=== Given data ===
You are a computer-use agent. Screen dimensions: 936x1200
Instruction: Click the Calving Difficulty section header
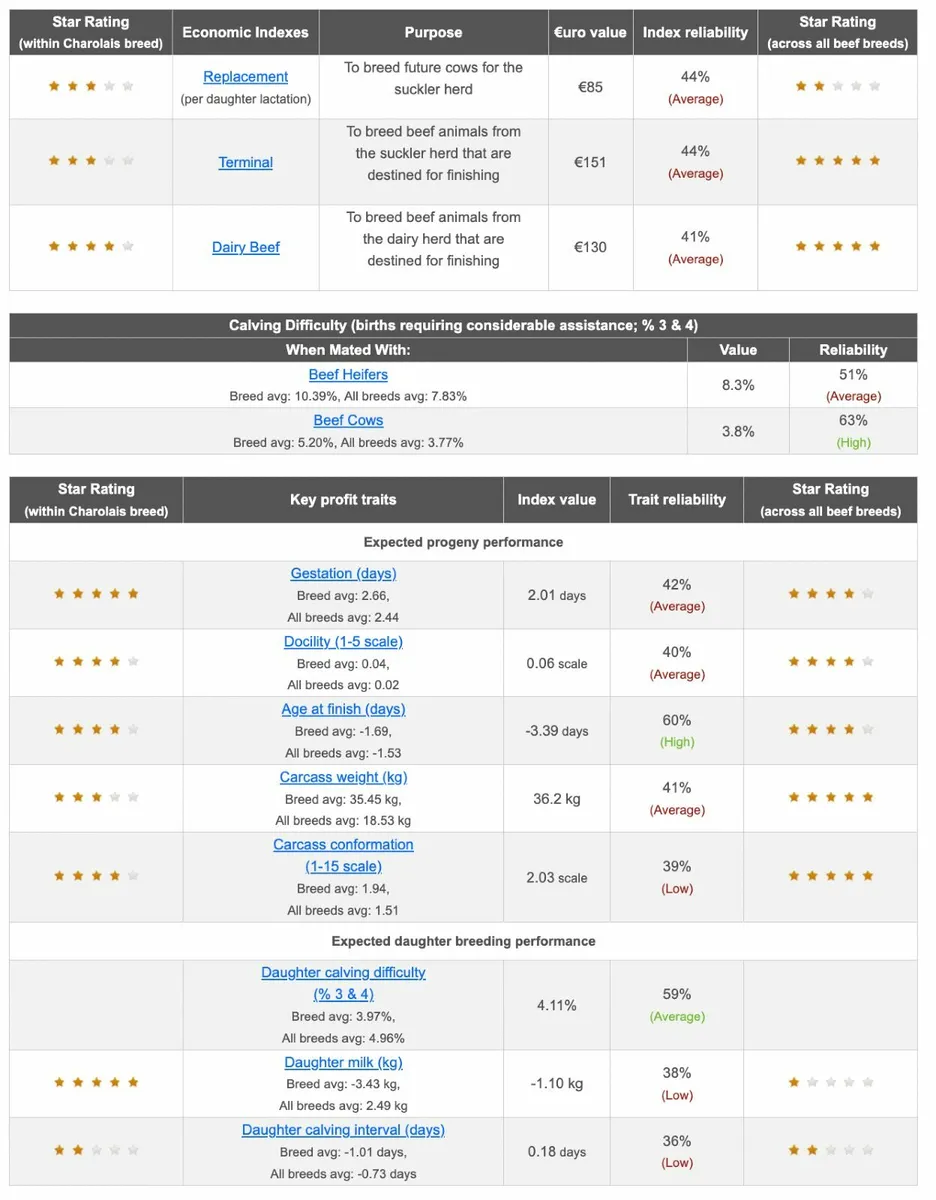coord(463,325)
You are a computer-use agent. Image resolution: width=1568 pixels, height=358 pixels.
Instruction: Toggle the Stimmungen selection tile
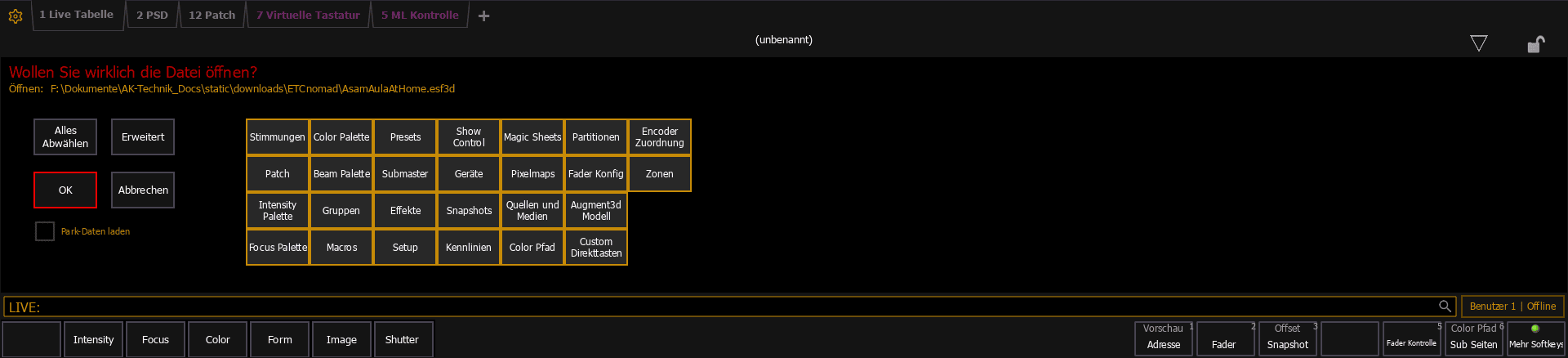(278, 137)
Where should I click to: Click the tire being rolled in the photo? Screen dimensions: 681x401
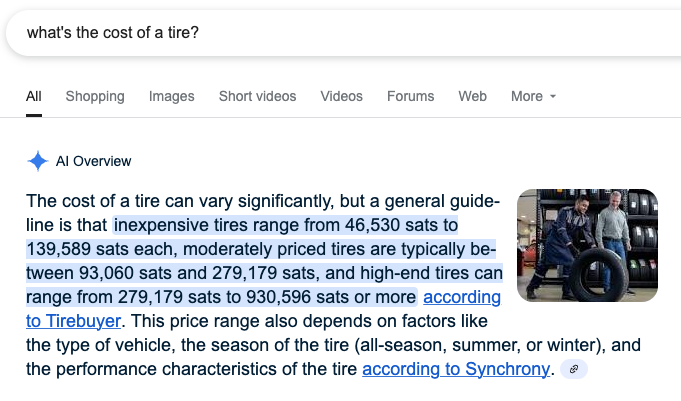(599, 275)
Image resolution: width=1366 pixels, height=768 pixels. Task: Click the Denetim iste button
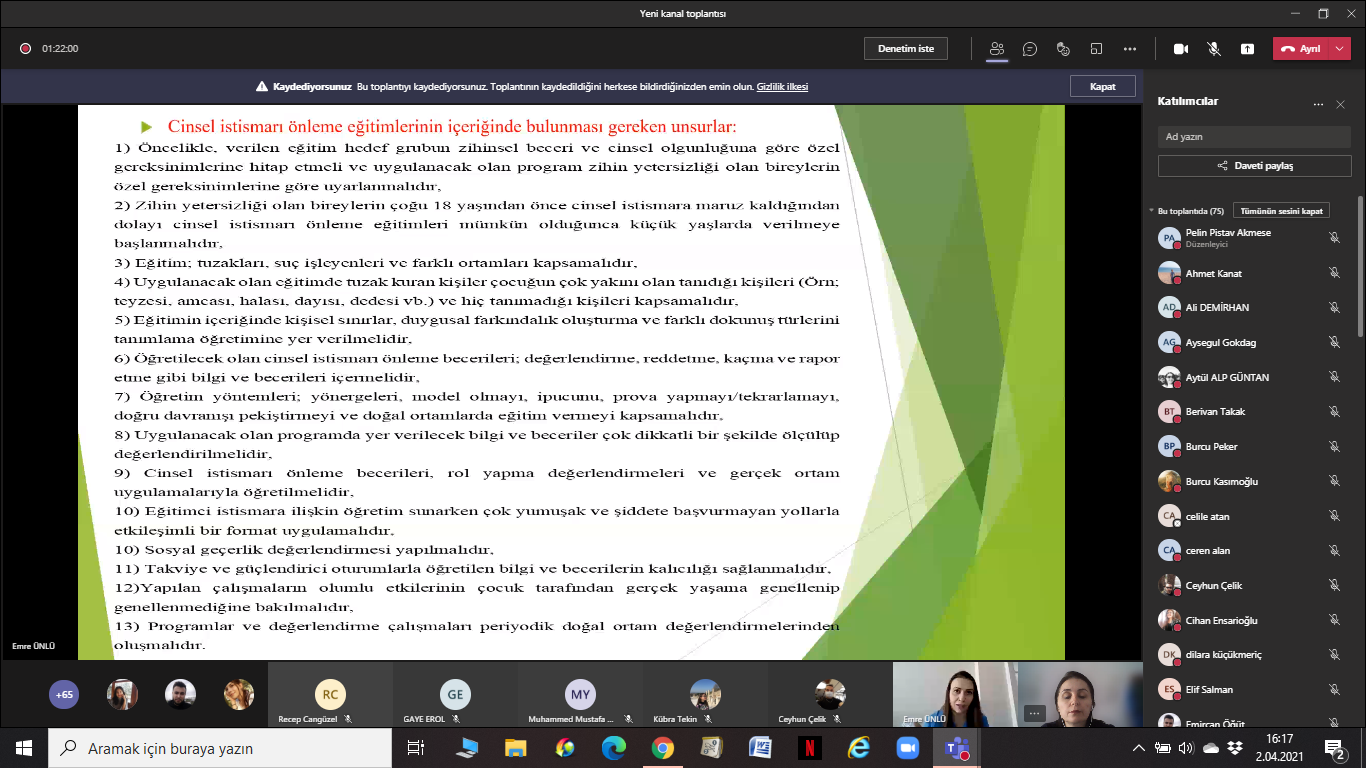point(906,48)
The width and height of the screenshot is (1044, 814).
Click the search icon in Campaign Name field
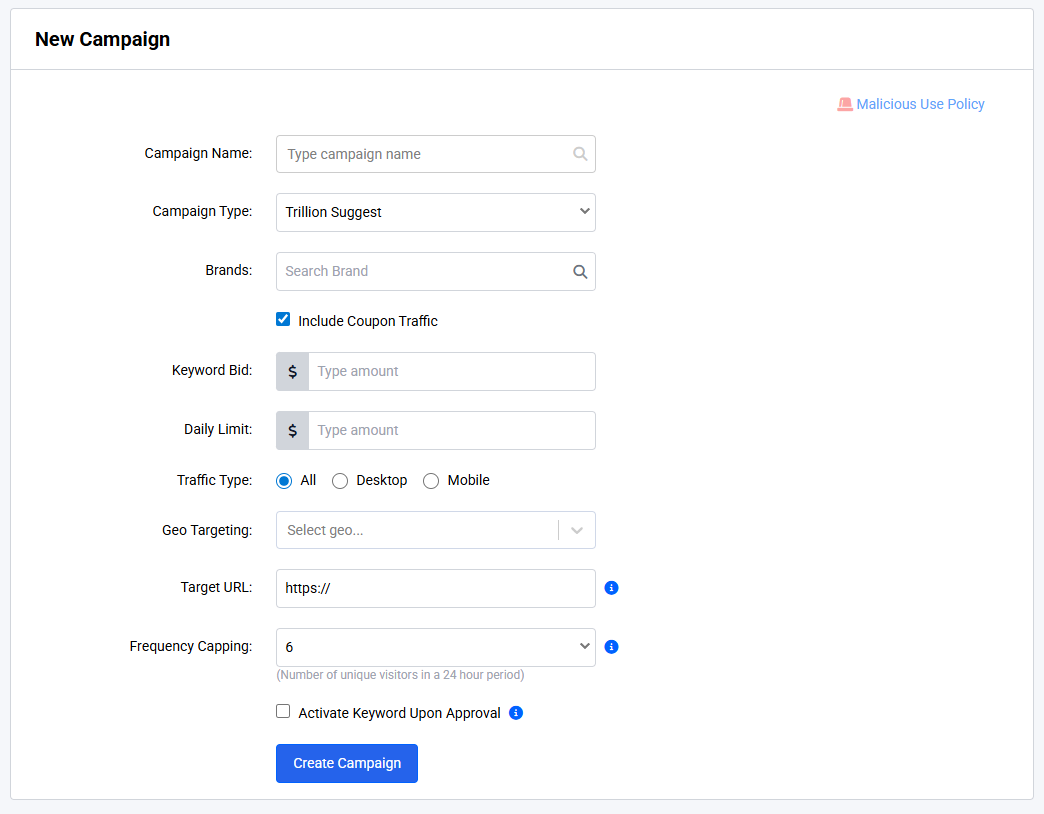(x=580, y=154)
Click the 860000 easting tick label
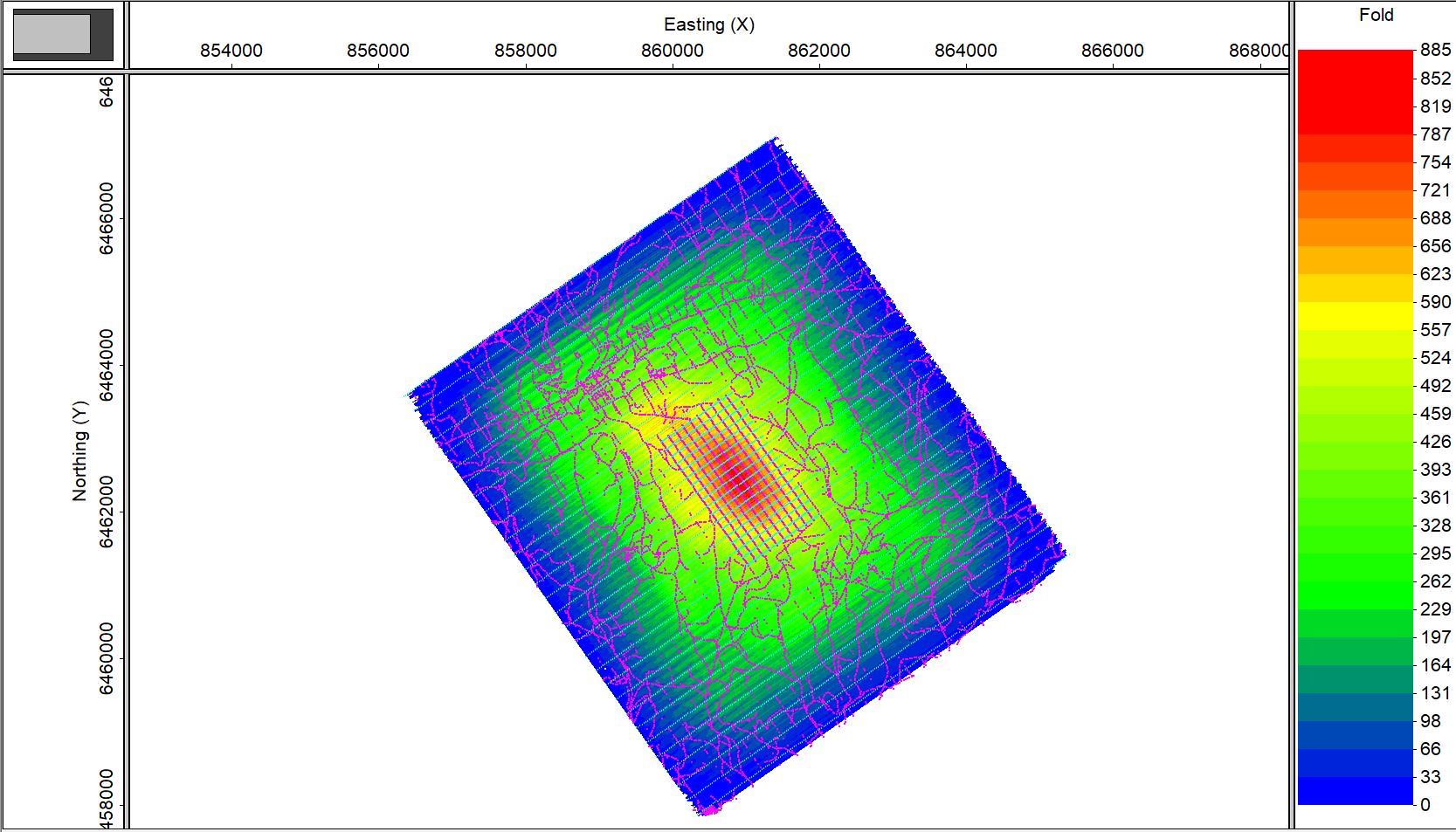1456x832 pixels. [672, 51]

=== Instructions for the task ===
Relabel "Screen dimensions" as "Display size" in every one of the rows above, then write the rows out again with nothing else changed and the pictures left out.

=== Answer ===
You are a computer-use agent. Display size: 936x1200
Instruction: Click the Calving Difficulty section header
coord(463,325)
You are a computer-use agent. Image resolution: width=1568 pixels, height=358 pixels.
Instruction: Toggle the Stimmungen selection tile
(278, 137)
Where should I click to: Click the tire being rolled in the photo? Display size: 681x401
(599, 275)
Image resolution: width=1366 pixels, height=768 pixels. Task: Click the Denetim iste button
point(906,48)
The width and height of the screenshot is (1044, 814).
Click the search icon in Campaign Name field
(x=580, y=154)
Click the 860000 easting tick label
1456x832 pixels. [672, 51]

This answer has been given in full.